GDPR applies to all businesses, large and small, all over the world. If your site has visitors from European Union countries, this law applies to you. Although GDPR has the potential to escalate to the high level of fines, it will begin with a warning, a rebuke, a suspension of data processing, and if you continue to violate the law, high fines will be incurred.
The goal of GDPR is to protect the user’s personally identifiable information (PII) and keep businesses at a higher standard when it comes to how to collect, store and use such data.
Personal data includes name, e-mail, physical address, IP address, health information, income, etc. Now you’re probably wondering what you need to do to make sure your WordPress site is GDPR compliant. Well, by default, WordPress 4.9.6 now comes with the following GDPR enhancement tools …
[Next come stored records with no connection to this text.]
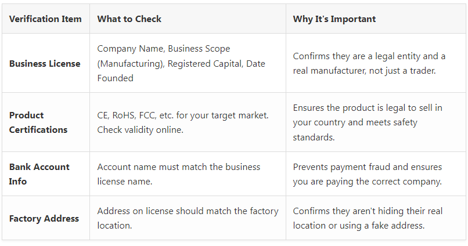This screenshot has width=468, height=246.
Task: Click the "Why It's Important" column header
Action: [x=334, y=19]
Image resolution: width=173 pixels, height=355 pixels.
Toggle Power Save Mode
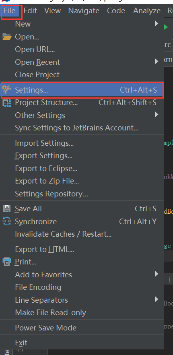(x=82, y=328)
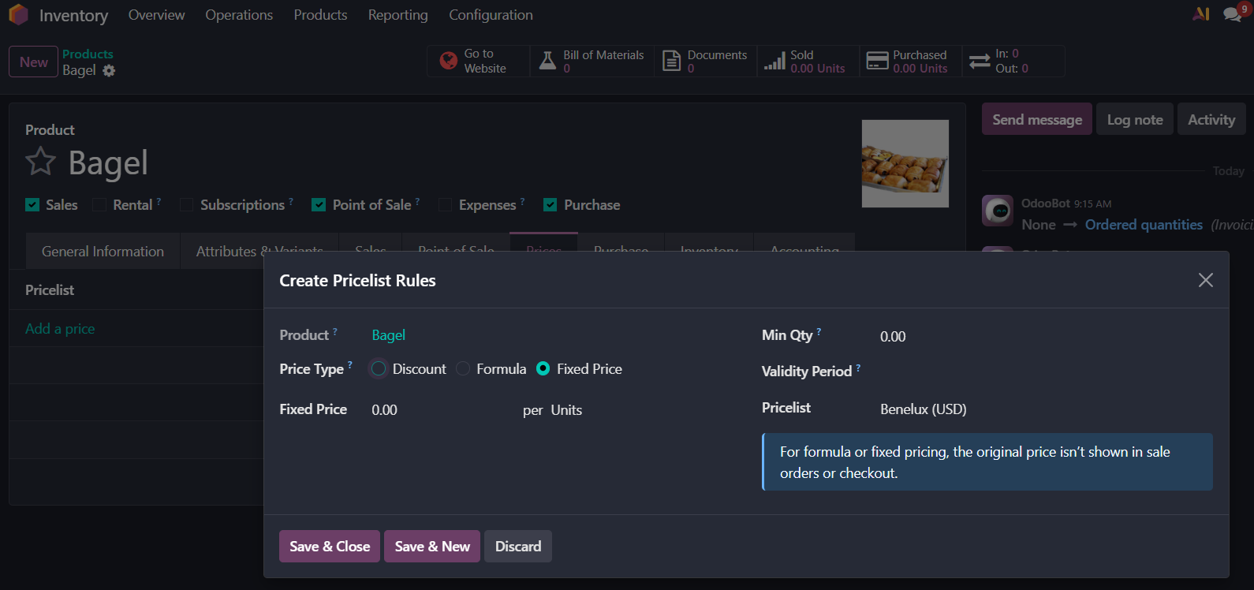Image resolution: width=1254 pixels, height=590 pixels.
Task: Open Purchased units credit card icon
Action: coord(877,61)
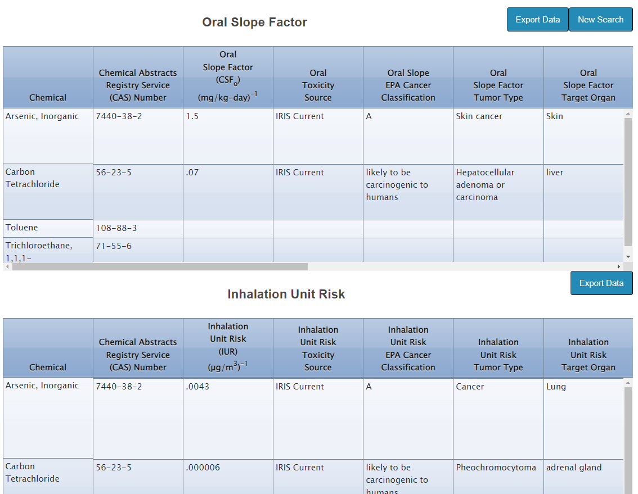The height and width of the screenshot is (494, 638).
Task: Click Export Data for the Inhalation Unit Risk table
Action: point(601,283)
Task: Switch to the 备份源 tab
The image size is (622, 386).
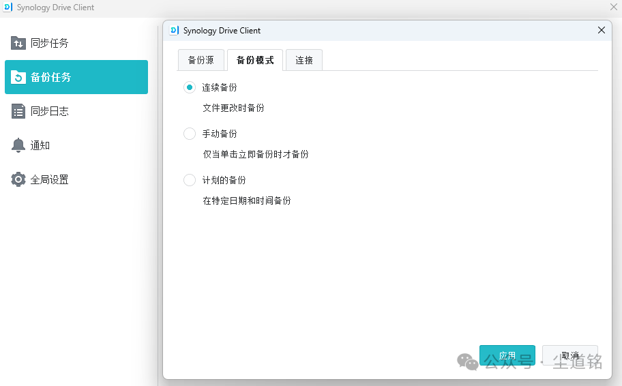Action: [x=201, y=60]
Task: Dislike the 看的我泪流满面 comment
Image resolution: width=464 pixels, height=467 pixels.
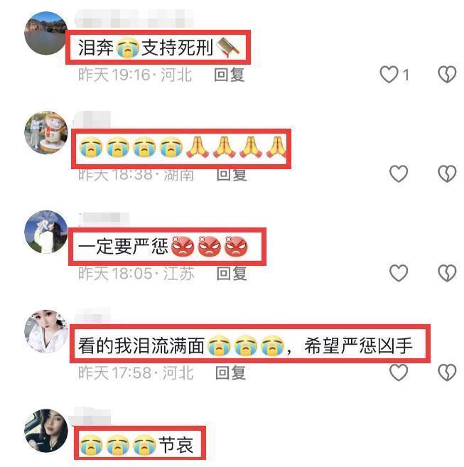Action: 447,372
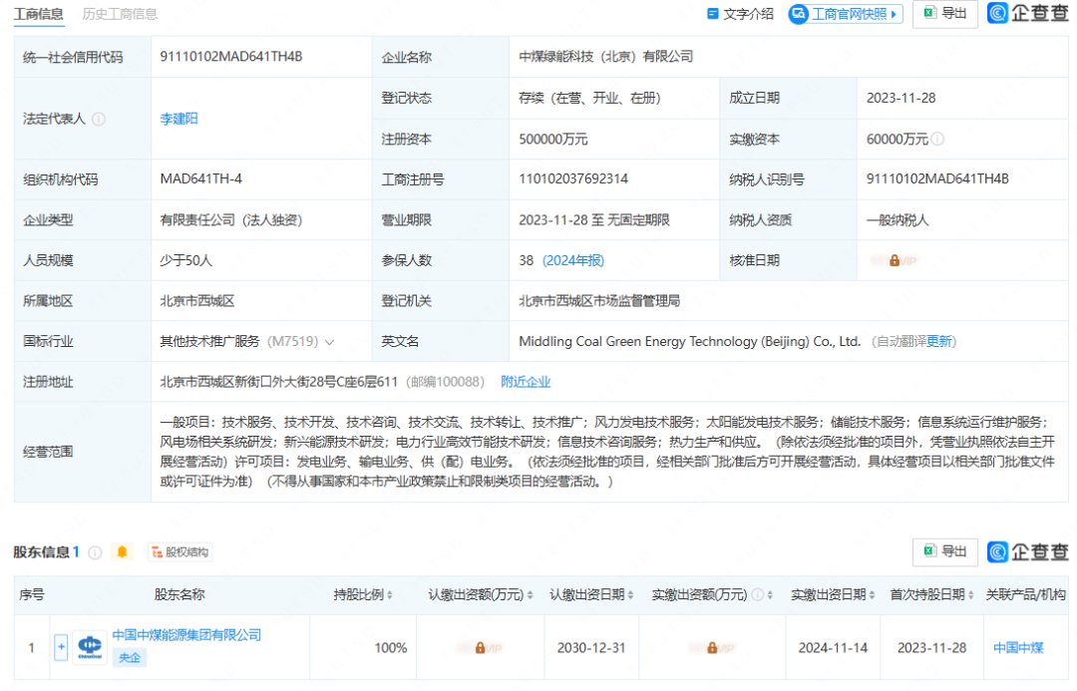Click the China Coal shareholder logo
Image resolution: width=1077 pixels, height=691 pixels.
[x=90, y=647]
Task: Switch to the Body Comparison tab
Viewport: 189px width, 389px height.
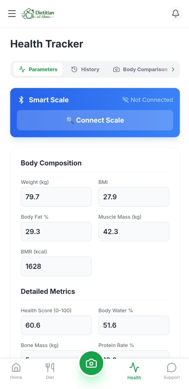Action: [x=141, y=69]
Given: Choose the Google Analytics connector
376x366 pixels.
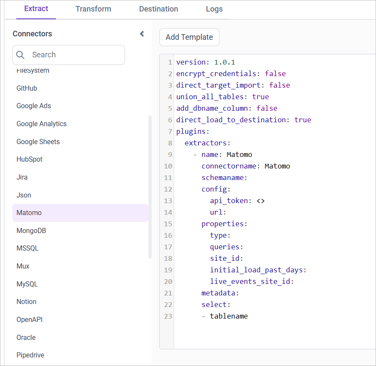Looking at the screenshot, I should 41,124.
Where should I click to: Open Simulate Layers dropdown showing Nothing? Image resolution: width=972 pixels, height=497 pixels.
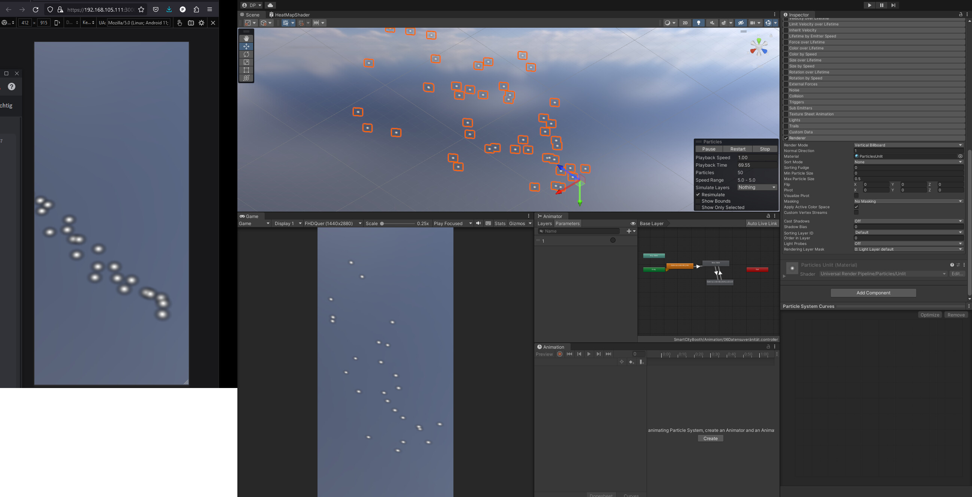click(757, 188)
Export data and delete resource
WordPress gives site owners the ability to meet GDPR’s data processing requirements and honor the user’s request to export personal data as well as the removal of personal data from the user.
GDPR compliant plugins
As a site owner, you may be using various WordPress plug-ins that store or process data such as contact forms, reviews, email marketing, online store, membership sites, etc. Depending on which WordPress plugins you are using on your site, you will need to take action to ensure that your site is GDPR compliant. In addition, plugins developers are creating GDPR plugin for WordPress.
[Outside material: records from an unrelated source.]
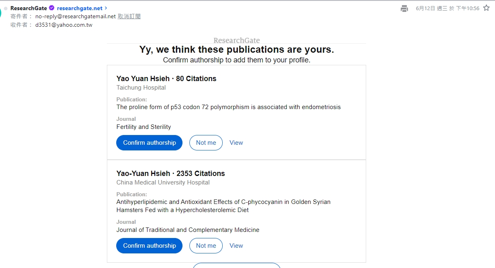The image size is (495, 268).
Task: View the p53 codon 72 polymorphism publication
Action: [236, 143]
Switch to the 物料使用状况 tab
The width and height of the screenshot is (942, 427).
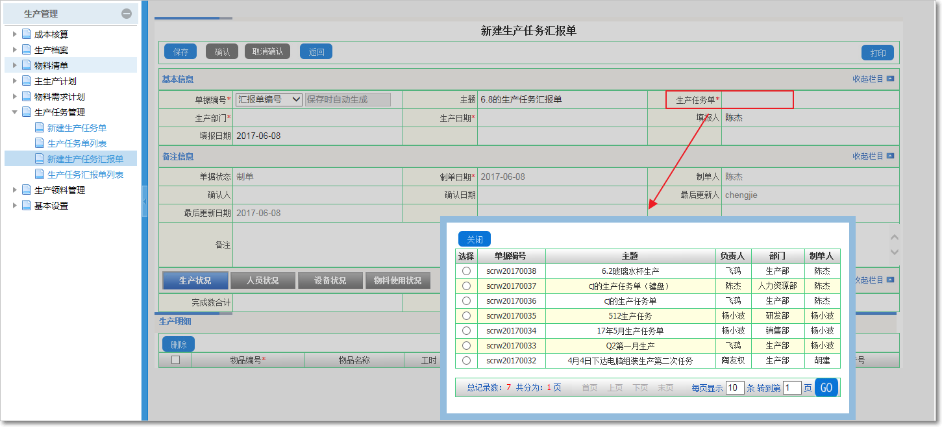(x=399, y=280)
Like most website owners, you’re probably using Google Analytics to get website statistics. This means that you may be collecting or tracking personal data such as IP addresses, user IDs, cookies, and other data for the behavior profile.
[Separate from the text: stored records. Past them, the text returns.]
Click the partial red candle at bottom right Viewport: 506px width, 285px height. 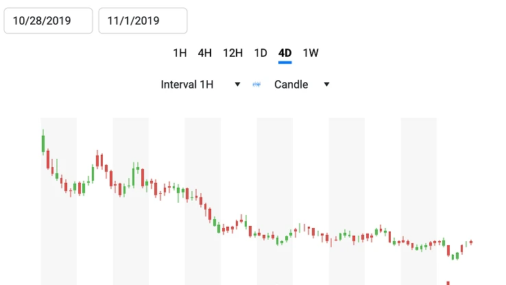[x=448, y=282]
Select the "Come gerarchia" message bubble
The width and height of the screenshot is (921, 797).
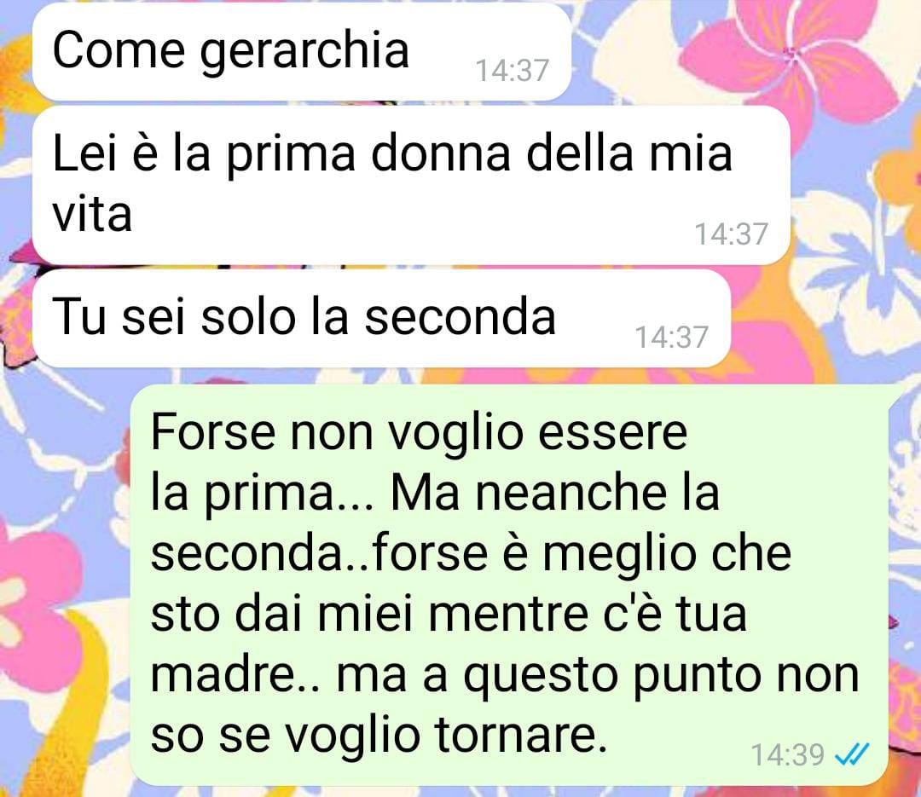(302, 52)
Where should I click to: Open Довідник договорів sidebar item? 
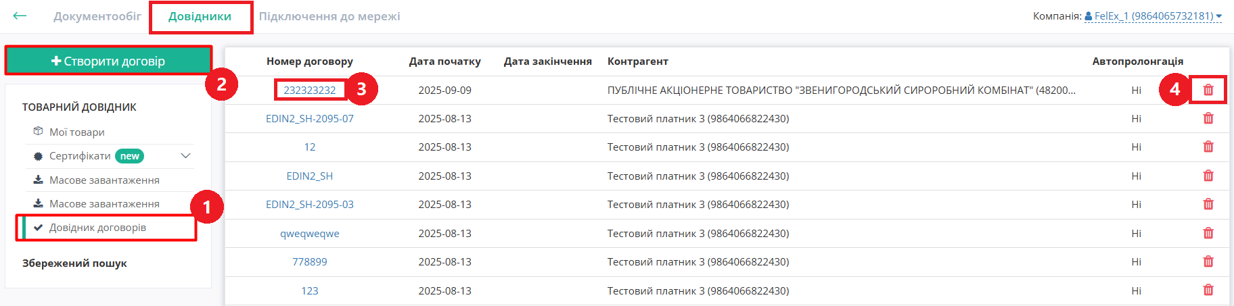[x=97, y=228]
If you are using a contact form in WordPress, you may need to add extra transparency measures, especially if you are storing the form entries or using the data for marketing purposes.
Email marketing opt-in forms
Similar to contact forms, if you have email marketing application forms such as pop-ups, floating bars, in-line forms, and others, be sure to collect the explicit consent of users before adding them to the your list.
By default, WordPress used to store the commenters’ name, email, and website as a cookie on the user’s browser. This made it easy for users to leave comments on their favorite blogs because those fields were pre-filled. Due to the GDPR consent requirement, WordPress has added the comment consent checkbox. The user can leave a comment without checking this box. All this would mean that they would have to manually enter their name, email and website every time they left a comment.
WooCommerce / eCommerce
If you are using WooCommerce, the most popular e-commerce plugin for WordPress, then you need to make sure that your site complies with GDPR. The WooCommerce team has prepared a comprehensive guide for store owners to help them be compatible with GDPR.
If your website is running redirect pixels or retargeting ads, you’ll need to get the user’s consent. You can do this by using a plug-in such as Cookie Warning.